TASK GOAL — Each record should be returned exactly as it is written.

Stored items

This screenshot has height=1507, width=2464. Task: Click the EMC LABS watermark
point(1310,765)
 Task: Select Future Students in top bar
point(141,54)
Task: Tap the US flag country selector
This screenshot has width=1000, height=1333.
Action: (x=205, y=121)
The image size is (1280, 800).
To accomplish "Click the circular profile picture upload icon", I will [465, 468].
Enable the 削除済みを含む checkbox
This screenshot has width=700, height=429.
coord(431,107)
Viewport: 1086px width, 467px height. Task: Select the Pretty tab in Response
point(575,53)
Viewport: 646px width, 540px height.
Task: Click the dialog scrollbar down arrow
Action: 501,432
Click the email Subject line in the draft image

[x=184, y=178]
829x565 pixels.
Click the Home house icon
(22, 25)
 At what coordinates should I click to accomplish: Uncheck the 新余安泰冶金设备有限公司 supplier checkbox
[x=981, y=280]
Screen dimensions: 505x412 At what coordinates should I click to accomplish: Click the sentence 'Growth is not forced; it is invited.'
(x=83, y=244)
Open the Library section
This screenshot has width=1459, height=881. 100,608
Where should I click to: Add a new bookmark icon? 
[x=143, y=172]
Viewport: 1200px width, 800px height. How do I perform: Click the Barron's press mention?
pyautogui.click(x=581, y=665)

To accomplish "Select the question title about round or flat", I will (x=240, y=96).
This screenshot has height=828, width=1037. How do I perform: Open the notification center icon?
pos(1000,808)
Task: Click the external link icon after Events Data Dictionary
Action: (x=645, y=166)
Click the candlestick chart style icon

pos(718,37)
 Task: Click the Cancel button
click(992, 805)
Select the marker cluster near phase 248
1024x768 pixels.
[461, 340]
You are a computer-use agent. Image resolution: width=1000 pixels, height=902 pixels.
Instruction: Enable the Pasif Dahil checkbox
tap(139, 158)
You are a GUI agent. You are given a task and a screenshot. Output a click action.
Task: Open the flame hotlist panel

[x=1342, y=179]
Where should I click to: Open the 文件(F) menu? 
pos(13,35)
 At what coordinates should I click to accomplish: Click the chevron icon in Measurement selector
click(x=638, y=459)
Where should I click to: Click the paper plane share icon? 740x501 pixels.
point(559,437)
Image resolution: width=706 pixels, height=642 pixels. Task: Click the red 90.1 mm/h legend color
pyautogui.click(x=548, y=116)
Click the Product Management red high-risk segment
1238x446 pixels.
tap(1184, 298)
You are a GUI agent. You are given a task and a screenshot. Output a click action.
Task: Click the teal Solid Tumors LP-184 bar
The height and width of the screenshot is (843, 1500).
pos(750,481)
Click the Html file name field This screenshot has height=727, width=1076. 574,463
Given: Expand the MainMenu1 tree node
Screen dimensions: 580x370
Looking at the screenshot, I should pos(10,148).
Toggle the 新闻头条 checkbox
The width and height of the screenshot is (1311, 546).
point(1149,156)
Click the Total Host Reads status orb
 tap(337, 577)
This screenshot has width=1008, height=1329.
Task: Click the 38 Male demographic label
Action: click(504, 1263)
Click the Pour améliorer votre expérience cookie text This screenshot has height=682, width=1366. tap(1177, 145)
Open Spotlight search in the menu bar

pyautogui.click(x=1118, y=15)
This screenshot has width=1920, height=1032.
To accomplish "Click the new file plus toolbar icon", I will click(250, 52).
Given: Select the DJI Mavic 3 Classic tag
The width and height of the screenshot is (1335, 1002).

EXPECTED ANSWER —
This screenshot has height=1507, width=2464. Task: Click the EMC LABS watermark
point(1310,765)
 Task: Select Future Students in top bar
point(141,54)
Task: Tap the US flag country selector
This screenshot has width=1000, height=1333.
Action: (x=205, y=121)
The image size is (1280, 800).
To accomplish "Click the circular profile picture upload icon", I will [465, 468].
Enable the 削除済みを含む checkbox
This screenshot has width=700, height=429.
coord(431,107)
Viewport: 1086px width, 467px height. Task: Select the Pretty tab in Response
point(575,53)
Viewport: 646px width, 540px height.
Task: Click the dialog scrollbar down arrow
Action: 501,432
Click the email Subject line in the draft image

[x=184, y=178]
829x565 pixels.
Click the Home house icon
(22, 25)
 At what coordinates should I click to accomplish: Uncheck the 新余安泰冶金设备有限公司 supplier checkbox
[x=981, y=280]
Screen dimensions: 505x412 At what coordinates should I click to accomplish: Click the sentence 'Growth is not forced; it is invited.'
(x=83, y=244)
Open the Library section
This screenshot has width=1459, height=881. 100,608
Where should I click to: Add a new bookmark icon? 
[x=143, y=172]
Viewport: 1200px width, 800px height. How do I perform: Click the Barron's press mention?
pyautogui.click(x=581, y=665)

To accomplish "Select the question title about round or flat", I will (x=240, y=96).
This screenshot has height=828, width=1037. How do I perform: Open the notification center icon?
pos(1000,808)
Task: Click the external link icon after Events Data Dictionary
Action: (x=645, y=166)
Click the candlestick chart style icon

pos(718,37)
 Task: Click the Cancel button
click(992, 805)
Select the marker cluster near phase 248
1024x768 pixels.
[461, 340]
You are a computer-use agent. Image resolution: width=1000 pixels, height=902 pixels.
Instruction: Enable the Pasif Dahil checkbox
tap(139, 158)
You are a GUI agent. You are given a task and a screenshot. Output a click action.
Task: Open the flame hotlist panel

[x=1342, y=179]
Where should I click to: Open the 文件(F) menu? 
pos(13,35)
 At what coordinates should I click to accomplish: Click the chevron icon in Measurement selector
click(x=638, y=459)
Where should I click to: Click the paper plane share icon? 740x501 pixels.
point(559,437)
Image resolution: width=706 pixels, height=642 pixels. Task: Click the red 90.1 mm/h legend color
pyautogui.click(x=548, y=116)
Click the Product Management red high-risk segment
1238x446 pixels.
tap(1184, 298)
You are a GUI agent. You are given a task and a screenshot. Output a click action.
Task: Click the teal Solid Tumors LP-184 bar
The height and width of the screenshot is (843, 1500).
pos(750,481)
Click the Html file name field This screenshot has height=727, width=1076. 574,463
Given: Expand the MainMenu1 tree node
Screen dimensions: 580x370
Looking at the screenshot, I should pos(10,148).
Toggle the 新闻头条 checkbox
The width and height of the screenshot is (1311, 546).
point(1149,156)
Click the Total Host Reads status orb
 tap(337, 577)
This screenshot has width=1008, height=1329.
Task: Click the 38 Male demographic label
Action: click(504, 1263)
Click the Pour améliorer votre expérience cookie text This screenshot has height=682, width=1366. tap(1177, 145)
Open Spotlight search in the menu bar

pyautogui.click(x=1118, y=15)
This screenshot has width=1920, height=1032.
To accomplish "Click the new file plus toolbar icon", I will click(250, 52).
Given: Select the DJI Mavic 3 Classic tag
The width and height of the screenshot is (1335, 1002).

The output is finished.